10年、20年住めない。
管首相が10年、20年住めないと発言したというので、福島の地域住民から一斉の反感を買った。あれは自分の発言ではないとさっそく否定した。原発事故処理の政府の不手際が指摘されているが、よくこの程度で抑え込んでいると思う。原発は危険な厄介なものなのだ。放射能汚染地域に10年、20年住むべきでない。という判断は止む負えないことだと思う。故郷を捨てざる得ない人たちが、絶望的な気持ちに成る。どれほどかつらいかも、分かりたい。それでも、受け入れたほうがいい。その上で、同時に管氏が発言したという、エコタウンの未来構想を住民たちが、自らの展望として、具体化して行くことではないだろう。地域住民の故郷を捨てがたい思いが、どのようなことに成るのか心配である。福島県知事をはじめ、当事者の長である町長は、政治家としての正しい判断が必要。すでに起きてしまった取り返しのつかないことを嘆き、管氏の心ない態度を嘆くより、どのように住民の未来の展望を開くかではないか。
管氏が震災以来初めて、具体的な発言をしたと思いきや、一斉に反発を食らった。なるほど政治は難しいものだ。ここは辛抱ではないか。飯館村村長は、何故あれほど怒ってしまったのだろう。福島の内陸部は日本で最も美しい村が点在する。都会とは違う論理の中で、村の将来が見え始めた時だった。私が移住先を探したころには、既に都会から福島に移住した人たちの噂は聞いてきた。しかし、寒いところは駄目だと考えていたので、選べなかった。飯館村の人たちは、自分たちの故郷以上に美しい村を見たことがないだろう。そこにもう住めないと言われたら、耐えられない気持ちになることは想像できる。福島で起きたことは、足尾鉱毒事件と同じことである。国策と称する利権によって住民が騙された事件だ。避難区域に暮らす人たちが、どれだけ怒っても当然のことである。

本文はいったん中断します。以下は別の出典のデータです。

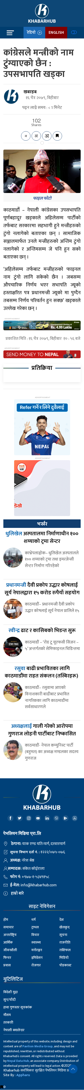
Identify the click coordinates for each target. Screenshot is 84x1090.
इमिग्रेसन (37, 958)
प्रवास (7, 965)
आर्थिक (8, 943)
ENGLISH (56, 32)
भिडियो (64, 958)
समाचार (8, 927)
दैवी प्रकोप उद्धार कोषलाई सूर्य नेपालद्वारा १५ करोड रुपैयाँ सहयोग (42, 589)
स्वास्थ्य (36, 943)
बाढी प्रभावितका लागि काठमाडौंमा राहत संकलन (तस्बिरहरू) (42, 672)
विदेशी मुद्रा (10, 992)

東京に暮らす人には、分かりにくい感覚だと思う。落ちているビニール袋一枚拾う時に故郷を思う心がある。そんな気持ちは新宿を歩いているときには起きない。故郷は育てているものだ。日々の暮らしをしながら、故郷を育てている。誰のものでもない自分のものとして育てている。諦めきれない思いがあることを分かるとは言えないので、分かりたい。それでも、どうしようもないことは受け入れて早く次のことを考えるときではないだろうか。少なくとも、選択肢は広い方がいい。政府行政は条件を整備して、新しく村づくりを行いたいという人たちに、提示する必要がある。管氏の性格だから次はないだろうから、管氏には降りてもらい、新しい人たちで新しい出発を行うべきなのだろう。2007年11月。福島県飯舘村の菅野典雄村長は、「日本は世界一安全な国だったが、いまは世界一危ない国に近づいている。効率一辺倒で走ってきた後遺症だ」。村で開かれたイベントで、こうあいさつしているそうだ。
放射能の情報の自己判断は難しい。アメリカの考えでは現在も80キロ圏内立ち入り禁止ということらしい。ヨーロッパでもかなり厳しい展望が流布さえているようだ。しかし、すでに東京がモスクワより放射能レベルが低いというデーターも出ている。放射能の危険領域は、狭く限定されていると考えた方がいい。一般地域では必要以上に恐れる必要はない。しかし特定危険領域では暮らさない方がいいのも現実である。アレクセイの泉ではないが、その覚悟を決めて暮らしたい者は暮らす。という選択肢もあるだろう。正しいなどということはどこにもない。私の中では東京に暮らす方がリスクが高いと思っている。東京に出かけるときは、何があるかといつも緊張している。つまりリスクのない暮らしはどこに居てもないとおもう。